- [Goal of the exercise]: Write out, word for word, the part of the listing below that opens with the line containing "Tap Animated badge" and closes with the line containing "Task: Open the 영웅 bottom menu tab", keeping both of those lines and adding no others.

- [Information shown]:

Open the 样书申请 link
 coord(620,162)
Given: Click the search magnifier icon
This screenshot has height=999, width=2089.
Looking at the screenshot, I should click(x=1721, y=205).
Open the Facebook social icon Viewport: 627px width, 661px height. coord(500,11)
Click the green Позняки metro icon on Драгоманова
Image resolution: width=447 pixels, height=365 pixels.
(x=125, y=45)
---
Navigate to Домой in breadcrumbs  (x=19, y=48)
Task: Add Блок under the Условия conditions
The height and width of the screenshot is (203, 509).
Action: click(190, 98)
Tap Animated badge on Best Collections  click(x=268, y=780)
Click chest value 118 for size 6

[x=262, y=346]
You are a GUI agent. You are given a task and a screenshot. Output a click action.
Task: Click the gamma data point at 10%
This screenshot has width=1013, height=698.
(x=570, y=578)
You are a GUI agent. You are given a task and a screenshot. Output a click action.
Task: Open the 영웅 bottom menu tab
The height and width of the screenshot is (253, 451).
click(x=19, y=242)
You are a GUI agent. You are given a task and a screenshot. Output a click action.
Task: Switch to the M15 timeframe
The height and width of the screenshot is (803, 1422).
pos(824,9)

- [Response]:
Tap Animated badge on Best Collections  click(x=268, y=780)
Click chest value 118 for size 6

[x=262, y=346]
You are a GUI agent. You are given a task and a screenshot. Output a click action.
Task: Click the gamma data point at 10%
This screenshot has width=1013, height=698.
(x=570, y=578)
You are a GUI agent. You are given a task and a screenshot. Output a click action.
Task: Open the 영웅 bottom menu tab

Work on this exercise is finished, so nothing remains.